News Archive

BTI Postdoc’s Paper Cited in Nature’s Research Highlights

Feb 2, 2006

Yoshiki Nishimura, now a postdoctoral fellow in David Stern’s lab, is the lead author of the paper, which appears in the Proceedings of the National Academy of Sciences. The experiments were performed while Yoshiki was a graduate student at the University of Tokyo. The Research Highlights item is reprinted here:

Cell Biology: Mitochondrial massacre

Researchers in Japan have watched sperm mitochondrial DNA being destroyed in the egg immediately after fertilization.

Offspring inherit almost all of their mitochondria, which provide cells with energy, from their mother. This was long assumed to be because the handful of mitochondria delivered by the small sperm are diluted by the large egg’s abundance of these organelles. But real-time observations made by Yoshiki Nishimura and his team back up reports that paternal mitochondrial DNA (mtDNA) is instead actively digested.

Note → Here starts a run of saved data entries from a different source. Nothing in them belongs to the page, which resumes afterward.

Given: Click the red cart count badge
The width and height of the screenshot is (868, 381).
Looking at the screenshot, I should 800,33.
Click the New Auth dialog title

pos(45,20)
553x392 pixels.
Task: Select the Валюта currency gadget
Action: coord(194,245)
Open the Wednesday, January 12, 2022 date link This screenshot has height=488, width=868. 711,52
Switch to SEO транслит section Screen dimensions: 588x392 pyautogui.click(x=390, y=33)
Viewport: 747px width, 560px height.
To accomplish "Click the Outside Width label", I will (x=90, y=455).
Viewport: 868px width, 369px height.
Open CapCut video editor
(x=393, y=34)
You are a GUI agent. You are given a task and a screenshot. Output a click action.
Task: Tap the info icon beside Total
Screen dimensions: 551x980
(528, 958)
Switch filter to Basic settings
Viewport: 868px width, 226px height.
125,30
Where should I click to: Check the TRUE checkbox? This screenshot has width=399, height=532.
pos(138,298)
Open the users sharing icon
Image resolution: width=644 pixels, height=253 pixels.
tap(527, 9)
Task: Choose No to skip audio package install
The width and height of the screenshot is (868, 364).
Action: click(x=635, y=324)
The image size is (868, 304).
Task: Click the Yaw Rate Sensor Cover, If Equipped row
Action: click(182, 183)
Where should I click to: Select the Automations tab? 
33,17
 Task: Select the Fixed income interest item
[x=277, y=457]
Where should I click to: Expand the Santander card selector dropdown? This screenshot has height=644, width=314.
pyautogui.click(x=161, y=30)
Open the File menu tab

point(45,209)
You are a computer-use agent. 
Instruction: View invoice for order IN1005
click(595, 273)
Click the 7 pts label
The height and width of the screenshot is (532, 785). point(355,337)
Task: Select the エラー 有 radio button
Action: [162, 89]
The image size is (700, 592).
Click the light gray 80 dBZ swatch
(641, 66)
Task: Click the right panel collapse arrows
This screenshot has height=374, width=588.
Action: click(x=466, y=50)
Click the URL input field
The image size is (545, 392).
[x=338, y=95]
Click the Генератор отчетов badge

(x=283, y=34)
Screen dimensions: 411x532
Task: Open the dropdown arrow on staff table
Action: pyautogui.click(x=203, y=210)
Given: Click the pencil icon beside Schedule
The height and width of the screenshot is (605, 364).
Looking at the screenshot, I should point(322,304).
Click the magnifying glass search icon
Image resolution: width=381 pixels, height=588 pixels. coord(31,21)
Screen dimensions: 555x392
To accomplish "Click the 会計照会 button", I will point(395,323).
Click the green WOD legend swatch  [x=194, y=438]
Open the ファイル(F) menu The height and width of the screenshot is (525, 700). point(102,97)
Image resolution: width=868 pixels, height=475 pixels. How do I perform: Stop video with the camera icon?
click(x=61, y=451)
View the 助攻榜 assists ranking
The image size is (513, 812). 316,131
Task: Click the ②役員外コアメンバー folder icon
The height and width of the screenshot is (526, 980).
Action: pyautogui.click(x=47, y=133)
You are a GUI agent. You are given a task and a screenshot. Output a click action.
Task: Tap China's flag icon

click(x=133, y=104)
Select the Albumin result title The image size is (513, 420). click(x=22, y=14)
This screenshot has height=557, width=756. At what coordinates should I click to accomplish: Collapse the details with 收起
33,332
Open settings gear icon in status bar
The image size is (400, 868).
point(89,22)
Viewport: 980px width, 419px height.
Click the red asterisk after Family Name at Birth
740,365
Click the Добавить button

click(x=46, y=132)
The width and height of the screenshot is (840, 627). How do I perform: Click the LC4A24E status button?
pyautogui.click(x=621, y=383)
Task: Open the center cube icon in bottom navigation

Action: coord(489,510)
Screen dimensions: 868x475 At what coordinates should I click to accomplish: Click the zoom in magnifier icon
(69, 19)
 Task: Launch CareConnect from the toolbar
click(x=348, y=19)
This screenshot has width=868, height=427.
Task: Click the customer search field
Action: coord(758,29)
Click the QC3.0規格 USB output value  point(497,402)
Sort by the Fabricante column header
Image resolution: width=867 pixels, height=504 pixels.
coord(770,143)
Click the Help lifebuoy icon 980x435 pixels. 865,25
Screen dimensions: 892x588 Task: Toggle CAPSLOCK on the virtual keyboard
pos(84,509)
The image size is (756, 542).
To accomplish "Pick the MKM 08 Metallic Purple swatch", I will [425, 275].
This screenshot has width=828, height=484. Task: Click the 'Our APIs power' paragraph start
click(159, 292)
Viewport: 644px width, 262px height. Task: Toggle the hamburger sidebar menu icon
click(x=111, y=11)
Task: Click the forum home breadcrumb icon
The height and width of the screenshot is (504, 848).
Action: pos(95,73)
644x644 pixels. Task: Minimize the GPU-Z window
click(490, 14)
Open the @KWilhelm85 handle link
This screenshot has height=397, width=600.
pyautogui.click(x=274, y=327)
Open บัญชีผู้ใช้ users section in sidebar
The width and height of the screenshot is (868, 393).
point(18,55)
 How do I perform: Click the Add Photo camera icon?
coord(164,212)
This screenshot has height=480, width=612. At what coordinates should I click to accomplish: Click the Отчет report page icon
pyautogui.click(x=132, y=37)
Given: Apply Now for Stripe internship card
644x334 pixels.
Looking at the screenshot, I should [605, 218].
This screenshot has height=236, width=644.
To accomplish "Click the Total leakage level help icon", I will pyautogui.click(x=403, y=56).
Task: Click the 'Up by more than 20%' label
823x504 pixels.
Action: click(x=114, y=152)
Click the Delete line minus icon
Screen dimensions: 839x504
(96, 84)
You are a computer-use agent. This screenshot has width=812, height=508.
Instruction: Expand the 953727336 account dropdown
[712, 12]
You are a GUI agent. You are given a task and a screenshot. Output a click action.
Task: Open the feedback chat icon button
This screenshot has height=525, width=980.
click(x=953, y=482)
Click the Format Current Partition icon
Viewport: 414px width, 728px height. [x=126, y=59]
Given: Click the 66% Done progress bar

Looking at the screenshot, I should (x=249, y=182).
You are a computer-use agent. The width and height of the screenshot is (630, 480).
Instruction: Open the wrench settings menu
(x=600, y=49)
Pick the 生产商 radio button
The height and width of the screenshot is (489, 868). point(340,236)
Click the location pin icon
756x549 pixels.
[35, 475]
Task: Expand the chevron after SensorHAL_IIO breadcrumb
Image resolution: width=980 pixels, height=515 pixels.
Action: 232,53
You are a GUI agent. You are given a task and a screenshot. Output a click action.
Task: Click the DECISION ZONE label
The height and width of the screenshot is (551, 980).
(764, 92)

By fluorescently labelling the paternal mtDNA in fish, the researchers showed that it is broken down within hours of fertilization. This may prevent the embryo from inheriting paternal mtDNA that was damaged during sperm production.

Reprinted by permission from Macmillan Publishers Ltd: Nature 439, 512-513, copyright 2006.

Reference: Nishimura, Y., T. Yoshinari, K. Naruse, T. Yamada, K. Sumi, H. Mitani, T. Higashiyama and T. Kuroiwa (2006). Active Digestion of Sperm Mitochondrial DNA in Single Living Sperm Revealed by Optical Tweezers. Proceedings of the National Academy of Sciences 103(5): 1382-1387.